[What the task asks] Starting with the line that holds "Task: Open the", repeat each line through the last one below, exactly. Pictures stay out.

- Opening Delimiter -

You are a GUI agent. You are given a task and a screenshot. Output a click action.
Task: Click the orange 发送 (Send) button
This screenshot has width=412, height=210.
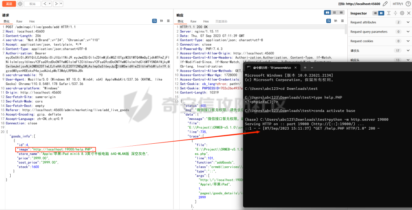(9, 4)
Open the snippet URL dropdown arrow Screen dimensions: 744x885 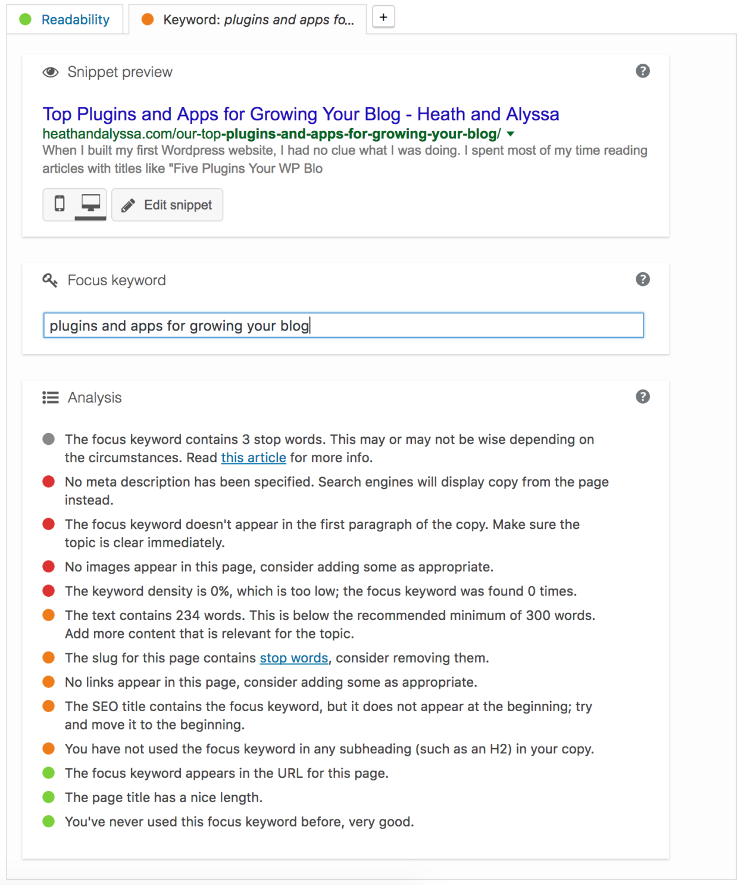pyautogui.click(x=510, y=135)
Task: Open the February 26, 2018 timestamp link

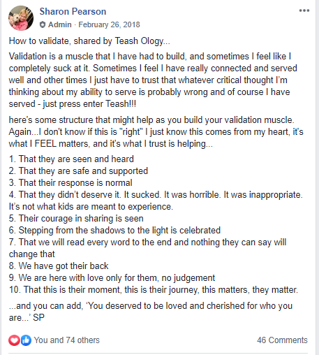Action: click(x=109, y=24)
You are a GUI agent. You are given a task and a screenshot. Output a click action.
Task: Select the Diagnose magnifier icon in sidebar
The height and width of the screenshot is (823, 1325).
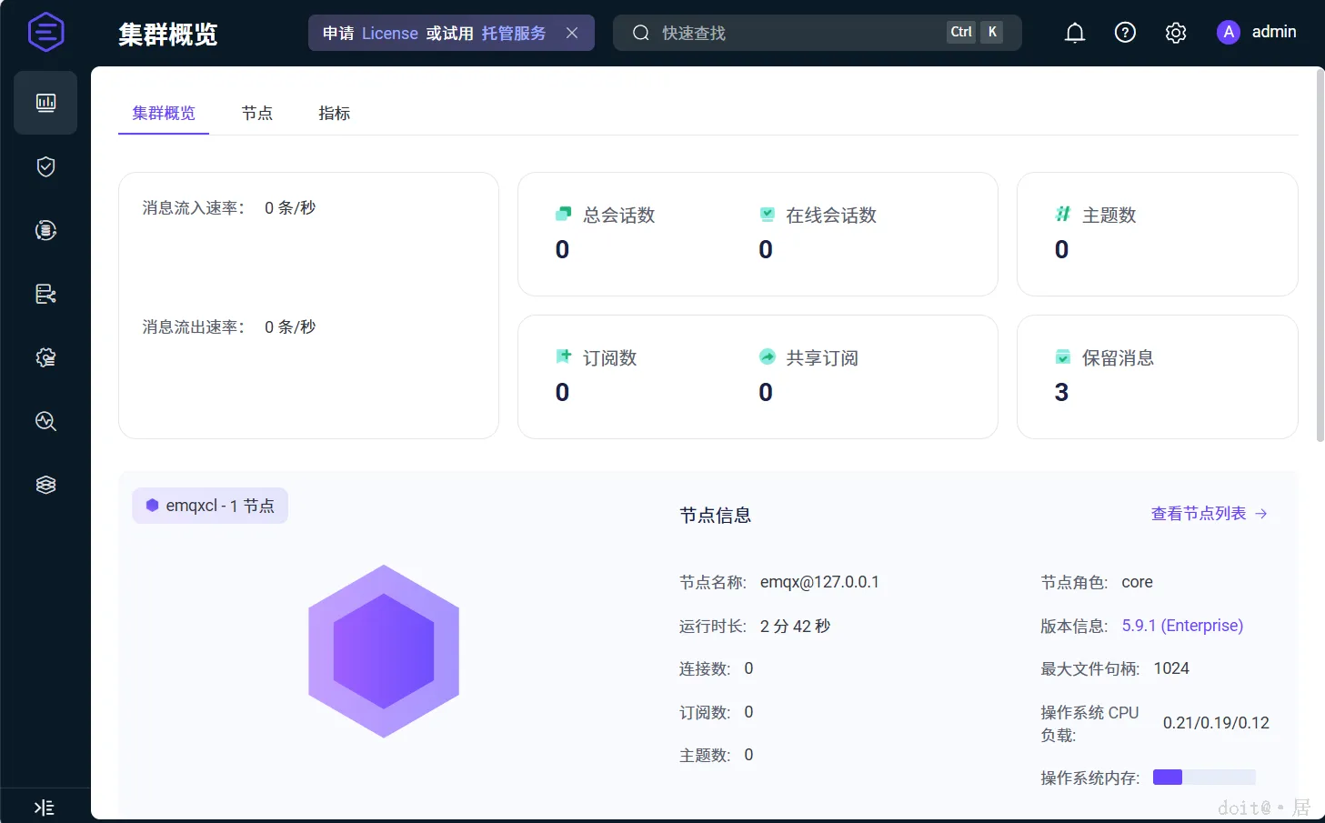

- Closing Delimiter -

[Your solution]
Task: Open the February 26, 2018 timestamp link

Action: click(x=109, y=24)
You are a GUI agent. You are given a task and a screenshot. Output a click action.
Task: Select the Diagnose magnifier icon in sidebar
The height and width of the screenshot is (823, 1325).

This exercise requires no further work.